Ein Schwarzer Mond als zweiter Neumond in einem Kalendermonat tritt etwa alle 29 Monate auf – also grob alle zweieinhalb Jahre und damit genauso selten wie ein Blauer Mond.
Ist die Energie des Schwarzen Mondes gefaehrlich oder boese?
Nein. Dunkelheit ist in der Spiritualitaet nicht das Boese, sondern der Ort der Ruhe, Heilung und Transformation – wie der Samen in der dunklen Erde. Es kann nur emotional anstrengend sein, sich seinen Schatten zu stellen.

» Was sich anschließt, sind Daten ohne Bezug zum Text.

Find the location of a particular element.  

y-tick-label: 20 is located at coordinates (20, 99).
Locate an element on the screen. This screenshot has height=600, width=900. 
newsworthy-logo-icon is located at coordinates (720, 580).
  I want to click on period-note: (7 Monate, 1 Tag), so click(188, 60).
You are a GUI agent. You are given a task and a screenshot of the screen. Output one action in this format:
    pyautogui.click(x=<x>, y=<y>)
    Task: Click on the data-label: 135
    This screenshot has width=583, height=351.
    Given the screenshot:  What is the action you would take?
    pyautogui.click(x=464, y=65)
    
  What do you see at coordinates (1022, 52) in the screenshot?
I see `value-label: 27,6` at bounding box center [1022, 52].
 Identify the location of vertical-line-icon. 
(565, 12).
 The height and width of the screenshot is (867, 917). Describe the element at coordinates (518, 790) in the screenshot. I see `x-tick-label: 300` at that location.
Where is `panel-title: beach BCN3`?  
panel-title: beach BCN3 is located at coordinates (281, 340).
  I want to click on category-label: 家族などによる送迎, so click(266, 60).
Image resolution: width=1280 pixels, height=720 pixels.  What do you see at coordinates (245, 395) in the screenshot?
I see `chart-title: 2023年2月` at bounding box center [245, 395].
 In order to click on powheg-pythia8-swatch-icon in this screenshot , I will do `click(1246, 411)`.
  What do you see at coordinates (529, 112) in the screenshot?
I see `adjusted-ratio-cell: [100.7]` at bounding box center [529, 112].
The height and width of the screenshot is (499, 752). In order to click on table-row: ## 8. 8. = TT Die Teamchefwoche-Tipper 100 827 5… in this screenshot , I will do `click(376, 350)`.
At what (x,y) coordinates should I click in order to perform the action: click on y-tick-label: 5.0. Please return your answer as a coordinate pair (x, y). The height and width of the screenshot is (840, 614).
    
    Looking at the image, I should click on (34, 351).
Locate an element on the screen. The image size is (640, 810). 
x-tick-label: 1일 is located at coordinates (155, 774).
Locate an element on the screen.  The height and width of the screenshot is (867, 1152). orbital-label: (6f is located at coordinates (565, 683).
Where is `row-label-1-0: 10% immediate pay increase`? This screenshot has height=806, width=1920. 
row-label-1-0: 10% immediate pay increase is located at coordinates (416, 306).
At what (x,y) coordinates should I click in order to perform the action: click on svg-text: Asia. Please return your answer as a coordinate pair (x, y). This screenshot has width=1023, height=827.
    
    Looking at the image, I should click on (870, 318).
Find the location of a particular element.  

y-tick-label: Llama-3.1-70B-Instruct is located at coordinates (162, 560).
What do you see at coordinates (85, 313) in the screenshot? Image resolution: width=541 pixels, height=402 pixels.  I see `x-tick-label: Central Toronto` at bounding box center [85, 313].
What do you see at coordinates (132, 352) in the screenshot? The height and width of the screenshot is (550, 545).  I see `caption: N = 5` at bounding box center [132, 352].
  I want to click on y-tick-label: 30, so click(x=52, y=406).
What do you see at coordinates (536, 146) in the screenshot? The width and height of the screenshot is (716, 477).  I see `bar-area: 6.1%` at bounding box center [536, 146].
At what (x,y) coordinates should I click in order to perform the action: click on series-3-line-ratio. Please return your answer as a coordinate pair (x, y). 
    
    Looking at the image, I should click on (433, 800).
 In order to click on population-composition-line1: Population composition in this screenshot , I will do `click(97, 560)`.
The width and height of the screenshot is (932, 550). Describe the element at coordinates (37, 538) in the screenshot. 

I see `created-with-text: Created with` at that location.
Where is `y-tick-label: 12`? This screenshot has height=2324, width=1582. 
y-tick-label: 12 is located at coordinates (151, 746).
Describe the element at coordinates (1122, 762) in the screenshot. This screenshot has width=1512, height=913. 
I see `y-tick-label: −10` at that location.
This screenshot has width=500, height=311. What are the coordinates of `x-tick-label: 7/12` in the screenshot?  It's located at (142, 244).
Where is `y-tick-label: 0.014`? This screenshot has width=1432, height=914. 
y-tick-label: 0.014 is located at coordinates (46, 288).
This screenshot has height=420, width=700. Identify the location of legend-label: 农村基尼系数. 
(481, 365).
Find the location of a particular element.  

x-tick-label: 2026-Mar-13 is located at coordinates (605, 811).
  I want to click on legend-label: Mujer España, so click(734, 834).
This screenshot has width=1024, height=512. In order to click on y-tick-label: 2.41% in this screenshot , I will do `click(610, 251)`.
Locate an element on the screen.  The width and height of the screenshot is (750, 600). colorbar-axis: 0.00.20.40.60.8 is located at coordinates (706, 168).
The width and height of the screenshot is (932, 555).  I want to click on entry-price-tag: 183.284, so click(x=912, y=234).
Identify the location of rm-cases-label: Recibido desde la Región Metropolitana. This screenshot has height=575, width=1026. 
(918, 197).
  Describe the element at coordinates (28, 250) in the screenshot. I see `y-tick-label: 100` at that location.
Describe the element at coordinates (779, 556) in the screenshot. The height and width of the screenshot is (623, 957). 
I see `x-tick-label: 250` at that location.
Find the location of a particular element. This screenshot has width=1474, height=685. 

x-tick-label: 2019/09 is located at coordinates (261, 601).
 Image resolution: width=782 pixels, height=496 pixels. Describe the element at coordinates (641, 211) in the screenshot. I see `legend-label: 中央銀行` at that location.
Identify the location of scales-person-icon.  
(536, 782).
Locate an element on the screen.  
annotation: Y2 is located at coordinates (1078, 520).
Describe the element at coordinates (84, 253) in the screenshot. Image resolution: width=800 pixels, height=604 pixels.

Was ist der Unterschied zu Schwarzmond Lilith?
Der astronomische Schwarze Mond (zweiter Neumond) hat nichts mit dem astrologischen Punkt Lilith zu tun. Lilith ist ein berechneter Punkt der Mondbahn, der die ungezaehmte Natur im Horoskop zeigt. Beide teilen aber Themen wie Schattenarbeit und Unabhaengigkeit.
Wie lange wirkt die Energie des Schwarzen Mondes?
Am intensivsten sind die drei Tage rund um den Schwarzen Mond. Die gesetzten Impulse koennen sich jedoch ueber den gesamten folgenden Mondzyklus entfalten.
Brauche ich Erfahrung fuer Schattenarbeit?
Nein. Beginne klein und ehrlich – ein Satz, eine Kerze, ein bewusster Atemzug genuegen. Wichtiger als Technik ist, dass du achtsam mit dir umgehst und fuer Erdung danach sorgst.